Tout ça, remarquez-le bien, me parvient par bribes, de même que c’est seulement ce soir que je découvre que le siège social des AMIS DE est situé au domicile de son mari, dont elle n’est aucunement divorcée. Pour bien me le prouver, elle me montre son passeport. J’en profite pour jeter un œil sur sa date de naissance : 1955. Je surprends l’unijambiste à en faire autant et à, visiblement, calculer l’âge que ça lui fait.
Quoi qu’il en soit, à mener ainsi grand train et à entretenir Fatima, les vingt-et-un mille Francs de l’A.F.A.A. et ses propres salaires filent vite. C’est moi qui prends l’initiative de lui proposer que LES AMIS DE lui versent un défraiement de trois cents Rands par jour. Après tout, elle est une artiste en déplacement. Je ne vois pas ce qui s’opposerait à cette idée. Je lui ai donc fait signer un reçu à ce titre et j’en couvrirai son compte lundi 13, ce qui ne sera sans doute pas du luxe vu l’usage qu’elle fait de sa carte Visa.
Dois-je préciser qu’à l’issue du repas, qu’elle paye, non sans me rappeler que je lui dois cent cinquante Francs pour la bouteille de Whisky achetée à Roissy le 19 janvier après que j’ai été dépouillé de mes moyens de paiement, elle nous ramène tous à la maison dare-dare. Je note qu’elle ne rentre pas la voiture au parking : l’unijambiste sera rapatrié après utilisation.

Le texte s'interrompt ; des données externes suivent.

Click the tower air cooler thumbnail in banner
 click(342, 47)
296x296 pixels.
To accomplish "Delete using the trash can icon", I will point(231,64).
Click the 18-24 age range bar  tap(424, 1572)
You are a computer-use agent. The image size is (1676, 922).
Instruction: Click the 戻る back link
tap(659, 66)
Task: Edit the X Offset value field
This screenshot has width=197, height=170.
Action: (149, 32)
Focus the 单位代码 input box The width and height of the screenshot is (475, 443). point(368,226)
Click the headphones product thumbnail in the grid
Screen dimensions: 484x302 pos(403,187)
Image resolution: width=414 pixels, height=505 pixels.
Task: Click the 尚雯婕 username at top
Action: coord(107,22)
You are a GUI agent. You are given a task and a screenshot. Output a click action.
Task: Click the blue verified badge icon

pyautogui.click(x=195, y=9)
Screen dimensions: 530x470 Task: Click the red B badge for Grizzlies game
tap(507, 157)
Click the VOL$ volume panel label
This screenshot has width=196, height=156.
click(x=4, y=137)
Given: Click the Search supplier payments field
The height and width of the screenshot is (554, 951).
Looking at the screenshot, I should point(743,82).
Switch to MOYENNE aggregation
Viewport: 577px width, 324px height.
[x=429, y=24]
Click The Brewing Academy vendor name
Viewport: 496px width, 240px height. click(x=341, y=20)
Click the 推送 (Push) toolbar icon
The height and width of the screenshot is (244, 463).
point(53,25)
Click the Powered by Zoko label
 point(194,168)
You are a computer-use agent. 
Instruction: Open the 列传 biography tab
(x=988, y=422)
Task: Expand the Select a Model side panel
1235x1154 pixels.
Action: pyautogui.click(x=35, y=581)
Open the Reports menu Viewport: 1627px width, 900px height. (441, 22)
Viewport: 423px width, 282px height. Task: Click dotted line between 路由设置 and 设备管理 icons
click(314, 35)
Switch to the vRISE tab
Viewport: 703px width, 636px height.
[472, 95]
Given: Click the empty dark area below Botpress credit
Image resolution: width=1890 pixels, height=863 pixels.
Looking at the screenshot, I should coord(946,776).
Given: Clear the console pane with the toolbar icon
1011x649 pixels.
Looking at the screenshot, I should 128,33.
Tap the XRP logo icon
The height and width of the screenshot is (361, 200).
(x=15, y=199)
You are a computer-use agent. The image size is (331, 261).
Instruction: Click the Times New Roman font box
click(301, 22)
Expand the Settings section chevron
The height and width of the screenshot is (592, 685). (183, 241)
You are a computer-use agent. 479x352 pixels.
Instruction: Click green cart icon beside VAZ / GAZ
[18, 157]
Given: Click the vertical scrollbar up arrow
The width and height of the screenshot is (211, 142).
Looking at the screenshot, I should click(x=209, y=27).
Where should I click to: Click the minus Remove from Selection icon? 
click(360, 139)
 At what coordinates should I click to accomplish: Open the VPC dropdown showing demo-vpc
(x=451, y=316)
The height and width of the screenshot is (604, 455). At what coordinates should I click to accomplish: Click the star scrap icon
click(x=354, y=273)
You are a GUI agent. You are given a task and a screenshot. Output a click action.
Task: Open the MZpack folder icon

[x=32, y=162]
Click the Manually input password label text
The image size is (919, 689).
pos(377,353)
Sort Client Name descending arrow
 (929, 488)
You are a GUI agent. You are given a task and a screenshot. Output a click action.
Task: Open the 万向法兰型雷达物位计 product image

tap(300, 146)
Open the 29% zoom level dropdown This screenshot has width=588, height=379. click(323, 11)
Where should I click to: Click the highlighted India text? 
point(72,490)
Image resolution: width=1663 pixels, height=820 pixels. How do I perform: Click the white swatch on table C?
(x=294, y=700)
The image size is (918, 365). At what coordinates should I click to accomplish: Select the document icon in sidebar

09.02.95 - À huit heure quarante-cinq, Sue Pan Grant m’apporte un petit dossier sur lequel elle me rappelle la Miss Griff de Sandrine. Elle jouera dans la Fringe d’Edimburg en septembre et caresse l’espoir que je ferai un saut pour la voir. Je ne la détrompe pas complètement. Sait-on jamais ?
À noter que l’impression que j’avais au Cap, de gens qui n’étaient pas empressés de voyager, se corrige ici un peu. Mais tout de même on reste loin de l’appétit des Russes et des Roumains. Et quant à leur désir de voir chez eux des choses venant du reste du monde, leur curiosité ne va pas plus loin que ça. Aujourd’hui, le programme comporte, en compagnie de Laurent Devèze, et d’une certaine Anne Dissez, directrice du Centre d’Art d’Amakhono, une rencontre avec, (je cite) « des théâtreux locaux », à Amakhono et Soweto.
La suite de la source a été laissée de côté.